На Нину он не сердился. Он вообще не умел долго сердиться, а на Нину тем более. Честно говоря, он очень удивился бы, поступи Нина иначе. Потому что сам в подобной ситуации бросился бы за Уиссом очертя голову. И даже записки не оставил бы.
Просто он сильно переволновался. За другого всегда почему-то волнуешься больше, чем за себя. Особенно за молодежь. Они сначала сделают, а потом подумают. Взять хотя бы это пижонство с импульс-пистолетом.

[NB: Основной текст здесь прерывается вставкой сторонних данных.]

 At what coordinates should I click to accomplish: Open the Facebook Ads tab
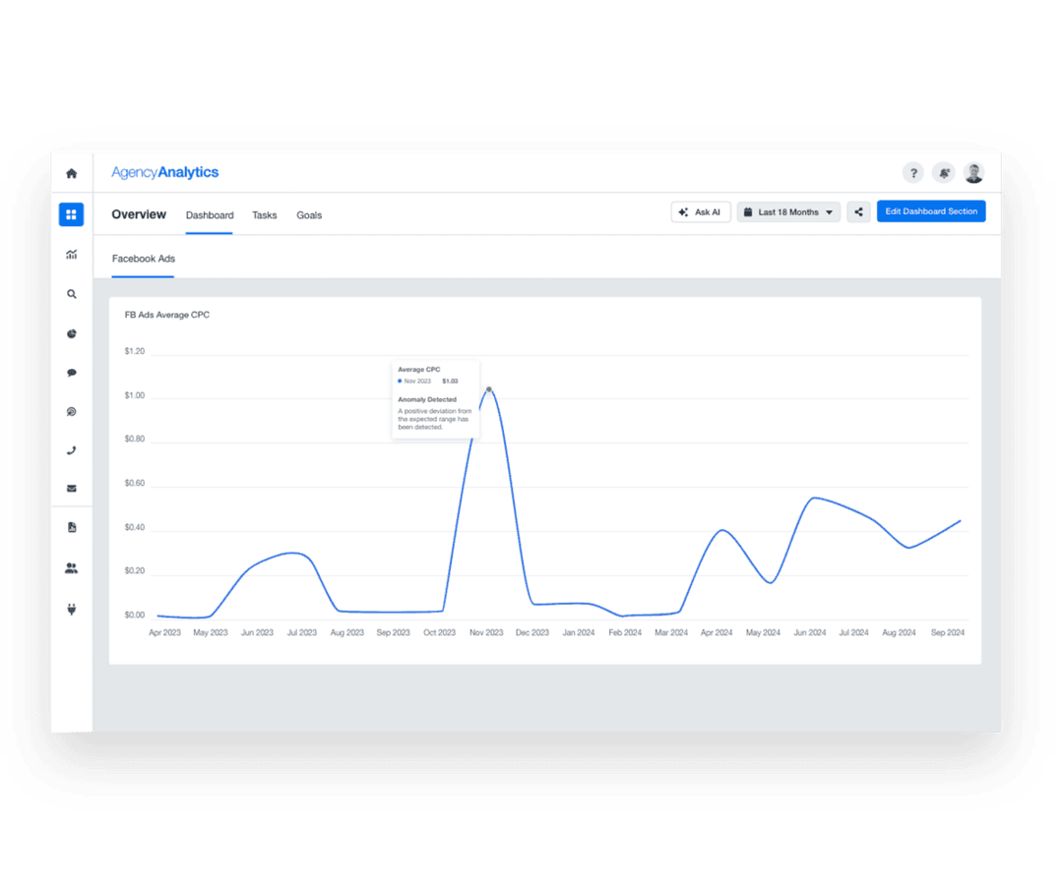pyautogui.click(x=143, y=259)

А Нина все-таки молодец. Из нее выйдет толк. Едва поднялась на борт — и сразу в слезы: «Акула видео проглотила…» То, что ее самую акула чуть не скушала, — это не в счет. Главное, что запись пропала…
Насчет записи, конечно, вышло плохо. Не поняли сразу, что к чему. А когда поняли — поздно было…
Пан поморщился, потер ладонью грудь. Боль отпускала понемногу, но не так быстро, как хотелось бы. Повернув голову, профессор посмотрел на себя в зеркальную ширму. На него глянуло измученное, заострившееся по-птичьи лицо. Набрякшие веки, потухшие глаза.
Стареешь ты, Пан. Недоверчивость — первый признак старости.
Нина убеждена, что все случившееся с ней — реальность от начала до конца. А вот он не уверен. Конечно, что-то было на самом деле. Но как отделить действительное от внушенного, внушенное от невольно придуманного? Что — научный факт, а что — художественный вымысел?